ゆえに、全体のまとまり感がやや薄まってしまったことは否めない。
新作≪春風≫を観つつ、冒頭で挙げた≪奴隷系図≫などの巨大立体作品などを浮かべると同じ作家が、ここまで変化するかという強い感慨にふける。
≪春風≫は、バーネット・ニューマンもしくはフランク・ステラを思わせるような絵画で色面で構成され、一部ジップのような縦のストレートなラインにグラデーションや複数色彩を使っている。
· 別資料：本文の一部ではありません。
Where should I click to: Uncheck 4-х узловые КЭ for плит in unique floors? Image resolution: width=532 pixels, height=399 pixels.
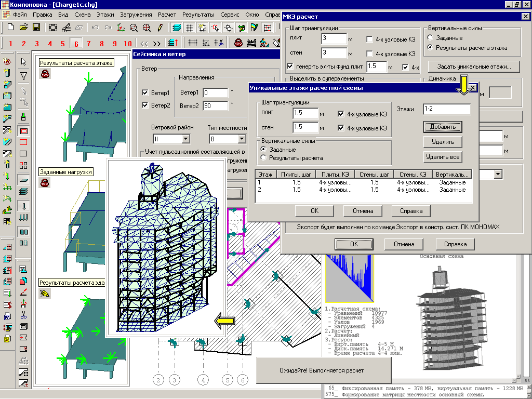point(341,114)
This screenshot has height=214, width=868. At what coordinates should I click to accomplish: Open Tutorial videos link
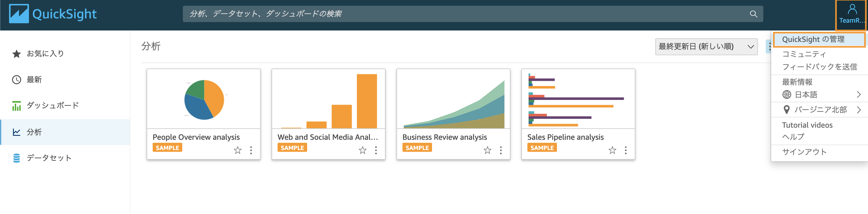[x=807, y=125]
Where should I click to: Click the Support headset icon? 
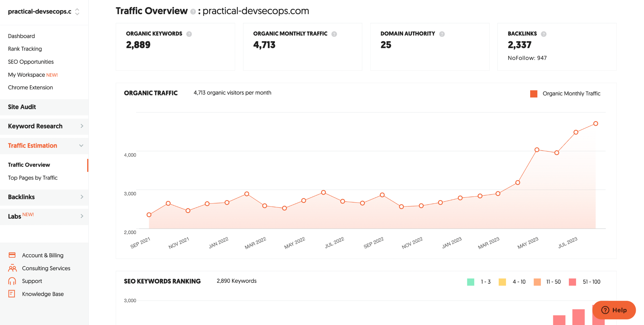[12, 281]
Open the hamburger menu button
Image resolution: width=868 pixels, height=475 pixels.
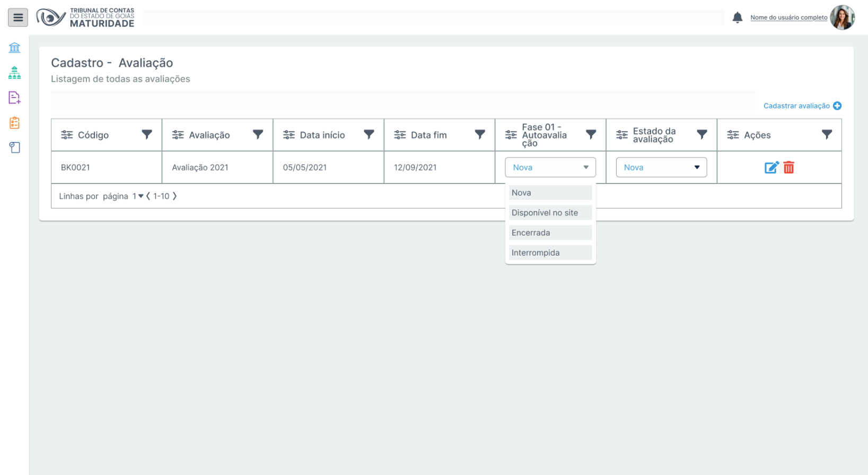18,17
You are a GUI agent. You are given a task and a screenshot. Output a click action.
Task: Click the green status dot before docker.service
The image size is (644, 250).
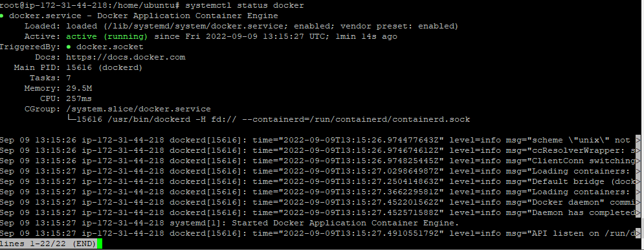pos(2,16)
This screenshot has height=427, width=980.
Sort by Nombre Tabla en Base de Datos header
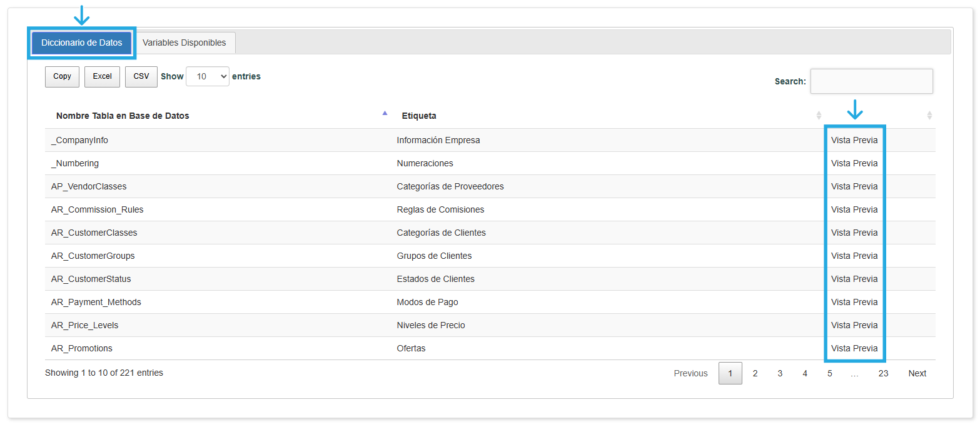(x=123, y=116)
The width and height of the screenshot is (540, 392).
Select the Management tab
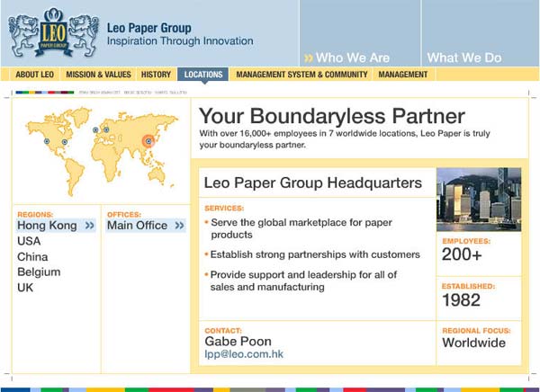point(402,75)
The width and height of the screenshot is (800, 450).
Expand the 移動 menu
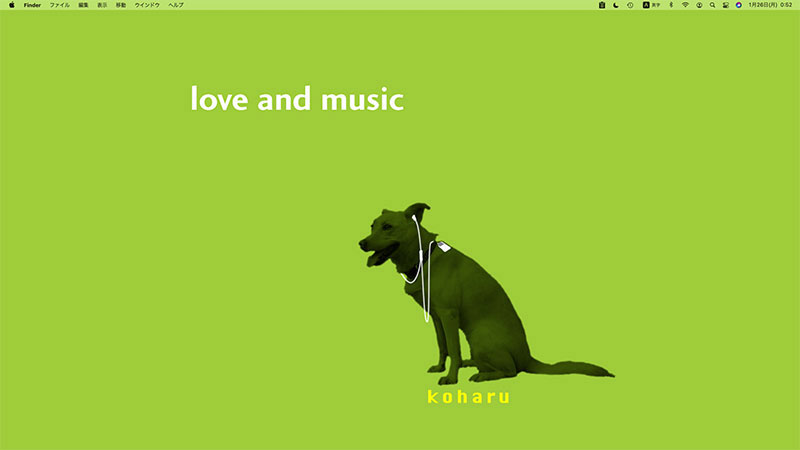121,5
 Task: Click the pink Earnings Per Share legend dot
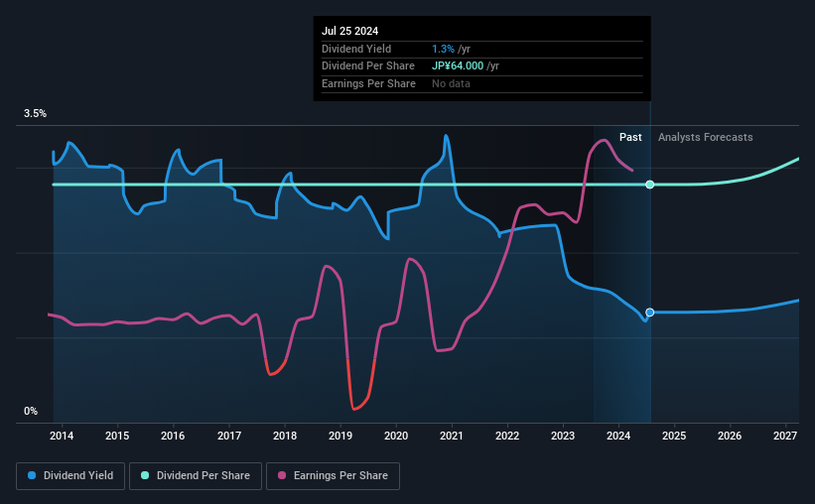click(282, 475)
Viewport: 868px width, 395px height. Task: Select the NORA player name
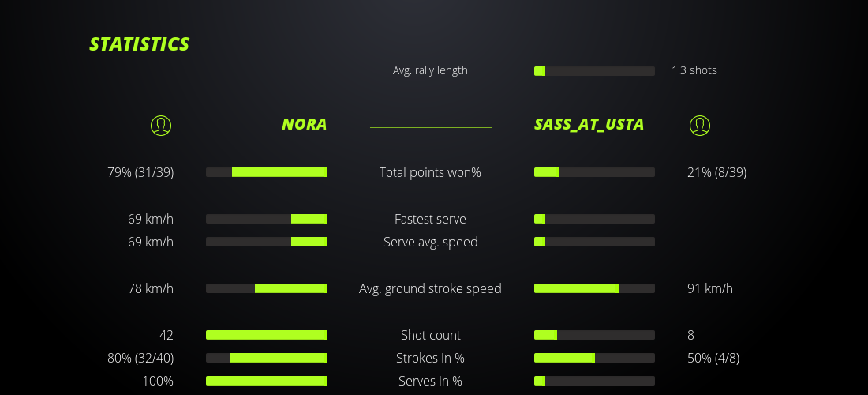click(x=304, y=124)
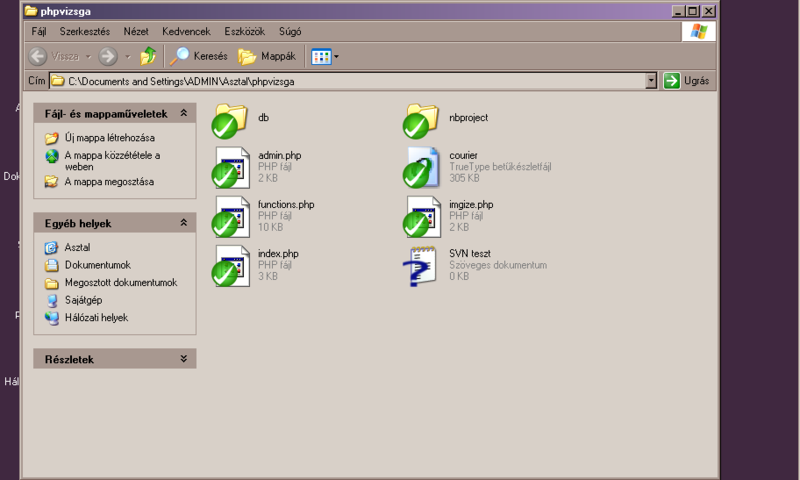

これまで見られたような絵具の盛り上げはなく、ただ、物質要素としては蜜ろうがここでも使用されているが(かつてのタブローにも使用)、言われなければ一見しても分からない。

何かをふっ切ったような、これまでにない明るく軽やかな色彩を眺めていると、いよいよ「解脱」に境地に至ったのか、それ程の変化である。

以上、振り返るにはあまりに長大な内容であったが、菊畑茂久馬の今後の活躍を期待し、そして回顧展に相応しい展観を見せてくれた両美術館に感謝をこめて終わりとしたい。